OPINION: According to figures published this week, the NSW government has managed over the past few years to build more public housing units than it has sold to raise revenue.

As revealed by the figures, the NSW Land and Housing Corporation (LAHC) constructed 1647 homes between 2014-15 and 2016-17 in place of 795 sold on the open market during this period – a net gain of 852.

Considering the intensifying shortage of affordable rental housing in the state, and the financially unsustainable condition of the public housing system, that sounds like good news.

As yet, however, this is not translating into actual portfolio expansion: the state’s public housing stock remained virtually static during this period – 110,214 in 2015 versus 110,221 in 2017. The apparent inconsistency here might be accounted for by public housing demolitions. In any event, it would seem that LAHC has been building a sufficient number of homes only to offset sales and demolitions – not sufficient to increase the stock at all.

And, although the data are not publicly available, it can be surmised that the homes sold will be disproportionately in the inner city (with Millers Point accounting for a distinct component), whereas those added to the stock will be largely in the middle and outer suburbs. This just compounds the effect of the private housing market – pushing lower-income people more and more towards the remote urban margins.

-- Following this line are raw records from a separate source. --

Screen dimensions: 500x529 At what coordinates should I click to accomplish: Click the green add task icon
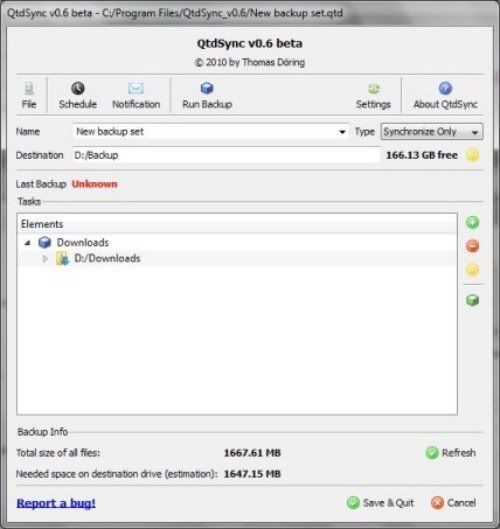pyautogui.click(x=472, y=223)
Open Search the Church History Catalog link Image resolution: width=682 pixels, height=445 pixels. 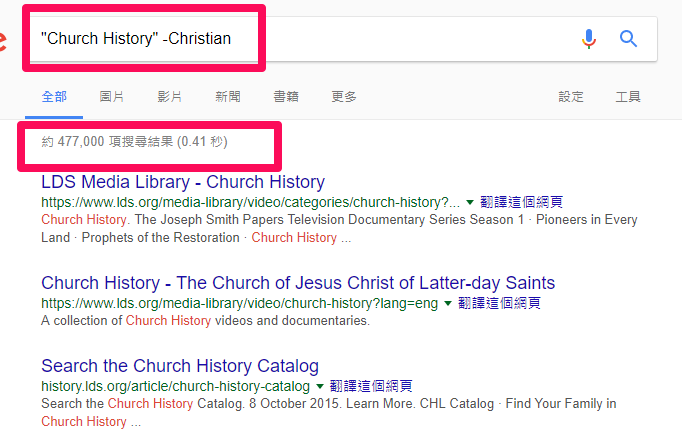click(180, 366)
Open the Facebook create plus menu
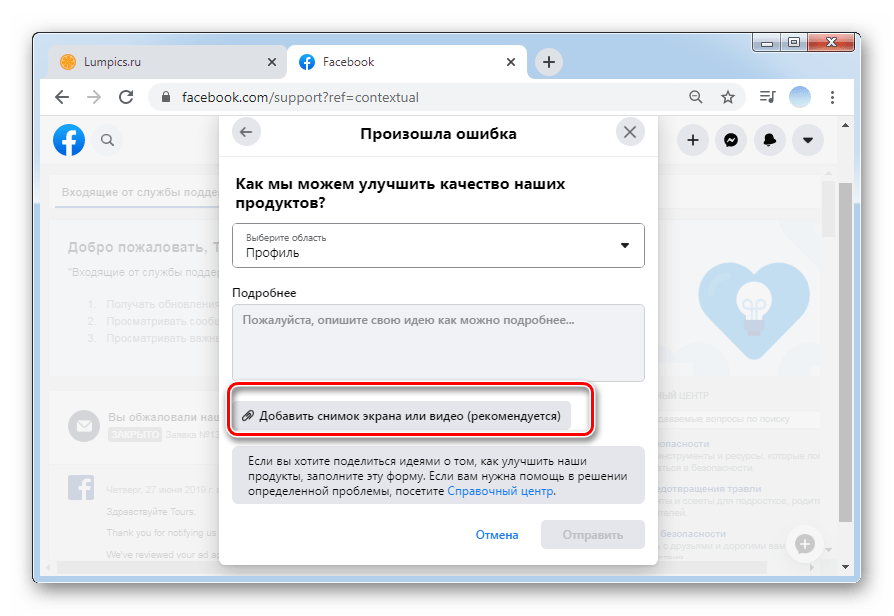894x616 pixels. pos(693,140)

The bigger story here is about the longer term inadequacy of social housing construction in terms of keeping up with growing need. Looking at housing stock figures for the period since 2008 – the total number in NSW increased by some 10,000. This was mainly as a result of the one-off gain of some 6000 dwellings under the federal government’s 2009-2012 Nation Building Economic Stimulus Package to stave off the global financial crisis.

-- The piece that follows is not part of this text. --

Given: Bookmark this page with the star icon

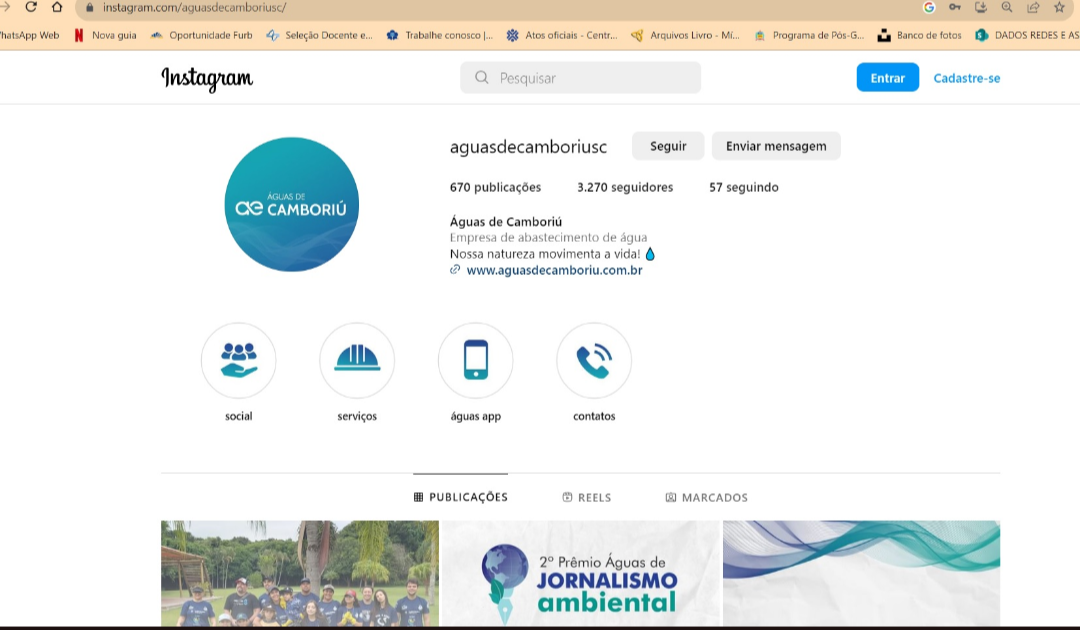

Despite this fortuitous circumstance, the gain over this period amounted only to 7%, whereas population grew by around 13%. Keeping up with population growth alone would have called for an increase of 18,000 homes – not 10,000.

Looking to the future, the NSW government has two programs slated to generate additional housing to the tune of some 9900 dwellings over the next decade:

  • 6500 through the Communities Plus estate renewal program (23,000 new social homes minus 17,000 to be demolished; plus 500 new “affordable homes”)
  • 3400 under the Social and Affordable Housing Fund– of which 25% will be “affordable” not social.
  • Meanwhile, over a similar 10-year timeframe, keeping pace with recent rates of population growth would call for not 9900 but 21,000 additional (not including replacement) dwellings.

So the stock addition projected under current NSW government plans amounts to less than half the number needed just to stand still – let alone to make any inroads into the existing backlog of need (exemplified by the 60,000 households on the waiting list). And even the assumption that the 9900 “committed” additional social and affordable homes can be unproblematically added to the existing portfolio numbers is likely to prove highly optimistic, bearing in mind the likelihood of ongoing open market sales and non-Communities Plus demolitions.

You also have to ask whether it is realistic to imagine that the Communities Plus program will in fact complete the demolition and replacement of 17,000 homes (and provision of 6500 more) by 2026 – as implicit in the program’s 2016 announcement. The first sod has recently been turned at Ivanhoe, but progress so far achieved in progressing the program’s other “major projects” such as Waterloo, Telopea and Riverwood Phase 2 raises a huge question mark here.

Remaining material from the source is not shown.